What is the name of this fallacy? (not A imples the value of B is unknown, therefore A)

Question

Does the following fallacy have a name?

If A were not true then it would be impossible to determine whether B is true or not, therefore A is true.

It sounds like a pretty silly argument when written explicitly, but I've come across it in science from time to time. It sometimes happens that if one assumes a hypothesis (A) to be true, then one can make progress on some important unanswered question (B). This sometimes leads the hypothesis to be treated as a principle (i.e. a postulate that must be accepted without explanation). It can then become difficult to question A, because this also means questioning all the progress that has been made towards B under the assumption that it's true.
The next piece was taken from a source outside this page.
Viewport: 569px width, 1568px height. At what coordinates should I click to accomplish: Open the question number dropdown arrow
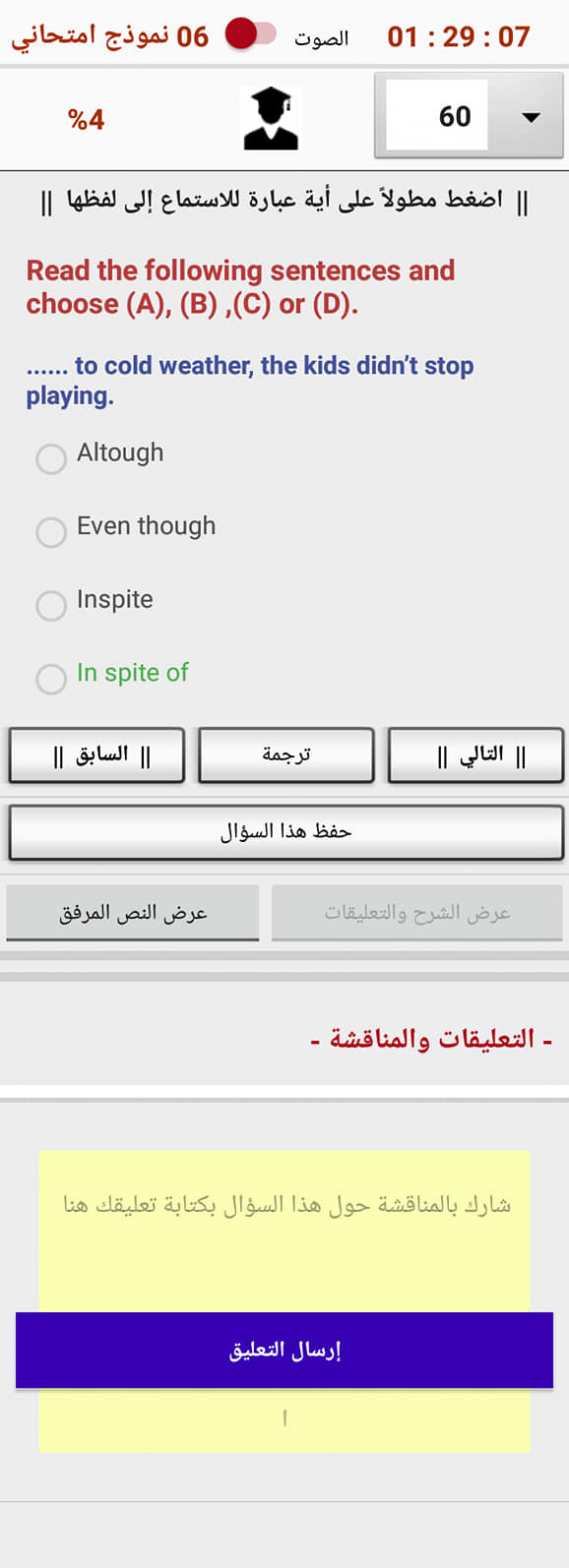[x=531, y=117]
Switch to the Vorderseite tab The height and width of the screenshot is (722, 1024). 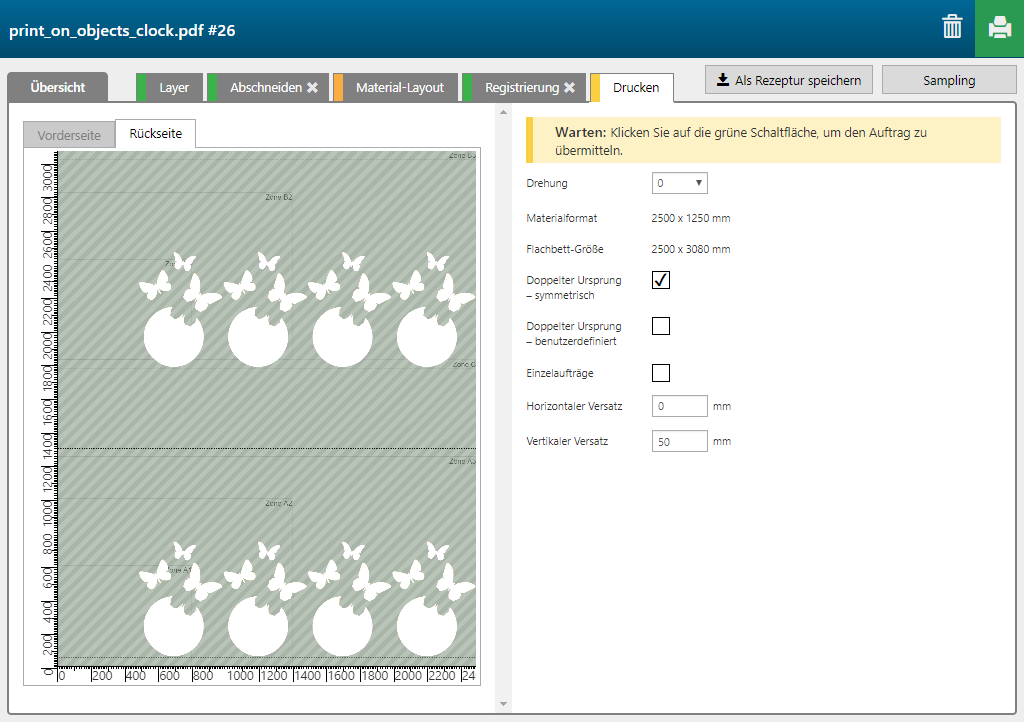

I note that this form also comes up quite often as a (perfectly valid!) step in solving logic puzzles. Its validity in this case comes from knowing the puzzle has a unique solution, so one can correctly conclude that it won't be left unknown. Please note though that this point about logic puzzles is just an observation - my question is about the situation in the paragraphs above, which are about the cases where we do not know the problem has a solution, so we cannot correctly make this inference.

I guess it's a form of appeal to consequences, but I'm wondering if it has a more specific name.

It also seems related to the streetlight effect, though it's perhaps even stronger.

Answer 1

There is no name for the fallacy involved here, so you're not missing one and no-one can tell you what the name is. The argument you cite is invalid but not all types of invalid argument embody specific, named fallacies. So far as I know there is no specific name for the fallacy embodied here.

But it is easy to see what is wrong. The argument is missing a minor premise.

As it stands :

'If A were not true then it would be impossible to determine whether B is true or not, therefore A is true'

is invalid. : from (a) 'If A were not true then it would be impossible to determine whether B is true or not', it does not follow that (b) 'A is true'. (a) could be true, and (b) false : and this is impossible in the case of a valid argument. In no valid argument can the premises (a) be true and the conclusion (b) false.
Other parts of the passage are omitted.